§ **WORK TO BE COMPLETED**
Can you reproduce the listing below from its first line through the line containing "090-6933-6858 (396, 1154)", with both of those lines included and nothing changed?

::: DATASET ROWS :::

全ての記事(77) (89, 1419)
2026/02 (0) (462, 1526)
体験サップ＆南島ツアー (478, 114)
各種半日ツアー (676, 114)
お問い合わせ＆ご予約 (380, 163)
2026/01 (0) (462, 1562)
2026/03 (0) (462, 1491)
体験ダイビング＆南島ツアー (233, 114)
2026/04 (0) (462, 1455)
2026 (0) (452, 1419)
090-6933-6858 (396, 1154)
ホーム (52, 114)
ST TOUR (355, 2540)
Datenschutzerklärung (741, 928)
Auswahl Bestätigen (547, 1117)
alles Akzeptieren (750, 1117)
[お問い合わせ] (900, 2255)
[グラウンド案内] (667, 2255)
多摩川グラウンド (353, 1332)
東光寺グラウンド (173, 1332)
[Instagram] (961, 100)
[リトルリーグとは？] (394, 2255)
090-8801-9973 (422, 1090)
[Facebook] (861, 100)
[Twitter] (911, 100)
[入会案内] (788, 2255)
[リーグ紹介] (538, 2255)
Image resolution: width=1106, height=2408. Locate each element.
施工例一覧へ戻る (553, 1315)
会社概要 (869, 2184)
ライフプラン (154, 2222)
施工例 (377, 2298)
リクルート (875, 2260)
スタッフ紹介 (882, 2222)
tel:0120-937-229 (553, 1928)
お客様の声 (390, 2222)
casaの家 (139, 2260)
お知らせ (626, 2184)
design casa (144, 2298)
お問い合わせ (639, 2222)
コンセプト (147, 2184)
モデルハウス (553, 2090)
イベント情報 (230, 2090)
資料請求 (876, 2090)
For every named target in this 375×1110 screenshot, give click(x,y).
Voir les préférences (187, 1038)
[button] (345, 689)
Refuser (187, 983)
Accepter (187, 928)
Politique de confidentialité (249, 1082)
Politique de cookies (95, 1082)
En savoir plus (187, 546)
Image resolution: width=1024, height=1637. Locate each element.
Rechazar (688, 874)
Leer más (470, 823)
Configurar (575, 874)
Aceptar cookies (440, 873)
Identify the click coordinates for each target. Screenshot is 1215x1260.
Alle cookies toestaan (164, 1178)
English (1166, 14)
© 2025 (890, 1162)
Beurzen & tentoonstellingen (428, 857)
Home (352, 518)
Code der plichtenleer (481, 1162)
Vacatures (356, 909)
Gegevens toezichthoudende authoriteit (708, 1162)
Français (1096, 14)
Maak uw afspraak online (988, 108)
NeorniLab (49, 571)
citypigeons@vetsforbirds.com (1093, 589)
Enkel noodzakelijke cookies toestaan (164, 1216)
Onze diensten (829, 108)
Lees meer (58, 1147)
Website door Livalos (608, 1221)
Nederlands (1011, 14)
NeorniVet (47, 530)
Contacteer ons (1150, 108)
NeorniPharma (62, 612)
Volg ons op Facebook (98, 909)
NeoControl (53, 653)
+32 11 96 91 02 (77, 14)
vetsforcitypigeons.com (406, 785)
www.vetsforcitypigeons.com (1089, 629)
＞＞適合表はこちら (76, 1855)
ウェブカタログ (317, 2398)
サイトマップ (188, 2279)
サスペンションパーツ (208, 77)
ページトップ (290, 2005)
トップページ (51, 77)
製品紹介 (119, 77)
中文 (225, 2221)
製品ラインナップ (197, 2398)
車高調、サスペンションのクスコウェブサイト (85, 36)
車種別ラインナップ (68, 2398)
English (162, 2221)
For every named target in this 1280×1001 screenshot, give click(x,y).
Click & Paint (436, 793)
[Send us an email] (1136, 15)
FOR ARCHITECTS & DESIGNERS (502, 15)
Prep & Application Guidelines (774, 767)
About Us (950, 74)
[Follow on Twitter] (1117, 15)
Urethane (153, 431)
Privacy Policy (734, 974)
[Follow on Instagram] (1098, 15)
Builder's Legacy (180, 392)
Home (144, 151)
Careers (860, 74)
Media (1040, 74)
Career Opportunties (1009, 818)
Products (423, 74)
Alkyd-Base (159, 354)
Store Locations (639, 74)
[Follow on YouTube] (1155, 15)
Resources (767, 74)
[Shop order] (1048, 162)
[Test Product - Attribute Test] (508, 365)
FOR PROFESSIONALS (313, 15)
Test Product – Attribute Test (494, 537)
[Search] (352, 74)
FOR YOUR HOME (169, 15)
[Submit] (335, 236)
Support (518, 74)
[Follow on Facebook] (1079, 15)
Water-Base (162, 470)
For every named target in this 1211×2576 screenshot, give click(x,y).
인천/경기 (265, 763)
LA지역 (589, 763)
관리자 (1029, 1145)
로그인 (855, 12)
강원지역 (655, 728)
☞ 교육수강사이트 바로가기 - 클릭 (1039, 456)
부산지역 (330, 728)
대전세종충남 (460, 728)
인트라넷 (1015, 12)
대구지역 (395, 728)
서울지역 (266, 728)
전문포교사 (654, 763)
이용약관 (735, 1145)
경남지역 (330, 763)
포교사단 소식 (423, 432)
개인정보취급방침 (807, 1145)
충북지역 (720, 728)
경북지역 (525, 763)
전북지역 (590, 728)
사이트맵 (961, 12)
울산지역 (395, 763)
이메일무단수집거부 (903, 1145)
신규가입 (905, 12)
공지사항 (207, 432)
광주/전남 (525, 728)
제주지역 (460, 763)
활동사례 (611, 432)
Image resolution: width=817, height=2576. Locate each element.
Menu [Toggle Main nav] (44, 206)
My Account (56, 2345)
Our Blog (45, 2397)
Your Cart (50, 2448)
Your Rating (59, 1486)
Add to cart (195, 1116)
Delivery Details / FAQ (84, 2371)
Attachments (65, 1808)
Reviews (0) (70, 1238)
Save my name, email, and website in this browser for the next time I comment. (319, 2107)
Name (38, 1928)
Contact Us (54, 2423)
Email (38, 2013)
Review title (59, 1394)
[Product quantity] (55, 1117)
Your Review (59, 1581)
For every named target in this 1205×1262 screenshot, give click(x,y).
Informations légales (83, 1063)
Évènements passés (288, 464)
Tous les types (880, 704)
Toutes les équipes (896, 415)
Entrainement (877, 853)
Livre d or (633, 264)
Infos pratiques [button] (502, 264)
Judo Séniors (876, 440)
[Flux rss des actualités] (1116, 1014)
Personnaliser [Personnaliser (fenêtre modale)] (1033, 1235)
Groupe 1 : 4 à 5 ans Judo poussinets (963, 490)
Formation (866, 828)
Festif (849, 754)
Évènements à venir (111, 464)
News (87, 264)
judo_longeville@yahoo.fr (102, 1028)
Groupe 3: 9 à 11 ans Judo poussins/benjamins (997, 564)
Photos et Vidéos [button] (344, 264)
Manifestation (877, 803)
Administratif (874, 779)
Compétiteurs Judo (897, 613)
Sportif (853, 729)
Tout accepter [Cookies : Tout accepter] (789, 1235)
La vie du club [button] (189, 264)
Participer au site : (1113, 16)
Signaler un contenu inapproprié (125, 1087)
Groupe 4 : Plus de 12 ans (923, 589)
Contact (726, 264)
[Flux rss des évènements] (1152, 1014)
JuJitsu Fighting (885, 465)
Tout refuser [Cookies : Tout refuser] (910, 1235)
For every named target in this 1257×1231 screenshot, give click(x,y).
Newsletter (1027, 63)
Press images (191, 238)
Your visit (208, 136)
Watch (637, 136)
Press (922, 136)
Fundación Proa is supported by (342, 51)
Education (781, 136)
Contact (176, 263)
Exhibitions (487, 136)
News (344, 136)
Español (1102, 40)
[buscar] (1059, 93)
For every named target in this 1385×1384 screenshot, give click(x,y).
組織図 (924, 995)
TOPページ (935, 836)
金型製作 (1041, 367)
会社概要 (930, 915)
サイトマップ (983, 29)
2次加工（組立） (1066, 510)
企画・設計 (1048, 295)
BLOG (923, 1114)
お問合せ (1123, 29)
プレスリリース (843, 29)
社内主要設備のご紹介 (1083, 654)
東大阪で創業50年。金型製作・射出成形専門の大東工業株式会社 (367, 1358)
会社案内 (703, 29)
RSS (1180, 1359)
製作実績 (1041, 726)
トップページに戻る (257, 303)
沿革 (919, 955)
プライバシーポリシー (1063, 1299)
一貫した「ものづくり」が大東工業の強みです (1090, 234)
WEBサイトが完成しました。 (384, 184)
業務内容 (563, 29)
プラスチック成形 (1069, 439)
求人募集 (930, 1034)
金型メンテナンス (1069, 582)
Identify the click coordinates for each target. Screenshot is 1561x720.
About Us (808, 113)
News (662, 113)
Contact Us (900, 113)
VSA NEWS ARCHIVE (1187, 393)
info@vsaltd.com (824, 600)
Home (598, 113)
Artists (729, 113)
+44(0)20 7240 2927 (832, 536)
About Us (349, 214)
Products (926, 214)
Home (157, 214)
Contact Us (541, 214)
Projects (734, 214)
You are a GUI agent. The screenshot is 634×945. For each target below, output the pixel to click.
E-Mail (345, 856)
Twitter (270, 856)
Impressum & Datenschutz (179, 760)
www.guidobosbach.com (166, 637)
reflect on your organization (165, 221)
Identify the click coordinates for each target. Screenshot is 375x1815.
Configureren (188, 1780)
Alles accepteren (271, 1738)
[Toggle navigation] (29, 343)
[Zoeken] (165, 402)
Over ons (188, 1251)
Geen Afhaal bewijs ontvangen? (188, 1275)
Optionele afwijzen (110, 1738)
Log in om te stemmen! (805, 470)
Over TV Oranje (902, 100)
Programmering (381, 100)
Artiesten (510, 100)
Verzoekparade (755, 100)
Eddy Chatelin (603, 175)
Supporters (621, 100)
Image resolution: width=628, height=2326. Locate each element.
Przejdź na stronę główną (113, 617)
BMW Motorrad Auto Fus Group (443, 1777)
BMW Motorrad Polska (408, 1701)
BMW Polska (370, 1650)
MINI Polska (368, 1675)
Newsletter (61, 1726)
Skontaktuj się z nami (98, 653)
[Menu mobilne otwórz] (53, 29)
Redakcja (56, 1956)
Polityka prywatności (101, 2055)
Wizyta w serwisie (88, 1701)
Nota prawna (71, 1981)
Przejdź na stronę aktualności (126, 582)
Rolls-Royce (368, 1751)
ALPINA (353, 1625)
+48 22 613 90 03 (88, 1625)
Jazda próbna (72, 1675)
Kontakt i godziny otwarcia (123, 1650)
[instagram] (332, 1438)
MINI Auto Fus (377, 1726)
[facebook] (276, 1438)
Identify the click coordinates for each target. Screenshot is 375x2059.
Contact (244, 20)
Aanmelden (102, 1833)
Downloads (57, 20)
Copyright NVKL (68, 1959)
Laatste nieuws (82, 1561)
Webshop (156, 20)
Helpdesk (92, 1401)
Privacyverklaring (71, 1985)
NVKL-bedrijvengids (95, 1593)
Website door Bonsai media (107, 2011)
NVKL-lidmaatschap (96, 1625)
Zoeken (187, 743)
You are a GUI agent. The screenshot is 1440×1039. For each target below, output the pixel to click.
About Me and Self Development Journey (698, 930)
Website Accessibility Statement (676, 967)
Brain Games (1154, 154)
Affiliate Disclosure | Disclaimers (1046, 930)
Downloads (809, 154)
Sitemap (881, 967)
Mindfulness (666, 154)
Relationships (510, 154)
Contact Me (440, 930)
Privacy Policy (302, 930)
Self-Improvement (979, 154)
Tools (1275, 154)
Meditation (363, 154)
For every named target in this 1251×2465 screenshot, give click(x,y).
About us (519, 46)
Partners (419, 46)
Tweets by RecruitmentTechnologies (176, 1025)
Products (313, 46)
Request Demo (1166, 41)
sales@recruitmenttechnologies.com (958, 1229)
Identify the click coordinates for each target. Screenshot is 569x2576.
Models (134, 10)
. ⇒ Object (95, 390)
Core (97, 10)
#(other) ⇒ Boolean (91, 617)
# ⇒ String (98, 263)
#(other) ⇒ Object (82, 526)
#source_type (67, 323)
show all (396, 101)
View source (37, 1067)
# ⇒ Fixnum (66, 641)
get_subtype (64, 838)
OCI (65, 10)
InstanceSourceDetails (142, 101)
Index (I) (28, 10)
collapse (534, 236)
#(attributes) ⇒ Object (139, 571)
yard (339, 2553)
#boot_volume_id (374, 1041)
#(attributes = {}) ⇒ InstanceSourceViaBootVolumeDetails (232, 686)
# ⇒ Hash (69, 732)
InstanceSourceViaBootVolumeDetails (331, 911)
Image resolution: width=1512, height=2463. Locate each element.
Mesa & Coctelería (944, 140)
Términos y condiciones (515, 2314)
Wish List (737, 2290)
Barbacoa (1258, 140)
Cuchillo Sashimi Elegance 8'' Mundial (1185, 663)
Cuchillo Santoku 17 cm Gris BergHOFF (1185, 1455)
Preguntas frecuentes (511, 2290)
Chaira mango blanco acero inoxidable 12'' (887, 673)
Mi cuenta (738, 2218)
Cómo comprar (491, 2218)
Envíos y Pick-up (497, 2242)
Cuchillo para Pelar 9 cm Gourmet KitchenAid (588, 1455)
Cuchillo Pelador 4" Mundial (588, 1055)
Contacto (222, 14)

:::

§ **WRITTEN SOLUTION**
全ての記事(77) (89, 1419)
2026/02 (0) (462, 1526)
体験サップ＆南島ツアー (478, 114)
各種半日ツアー (676, 114)
お問い合わせ＆ご予約 (380, 163)
2026/01 (0) (462, 1562)
2026/03 (0) (462, 1491)
体験ダイビング＆南島ツアー (233, 114)
2026/04 (0) (462, 1455)
2026 (0) (452, 1419)
090-6933-6858 (396, 1154)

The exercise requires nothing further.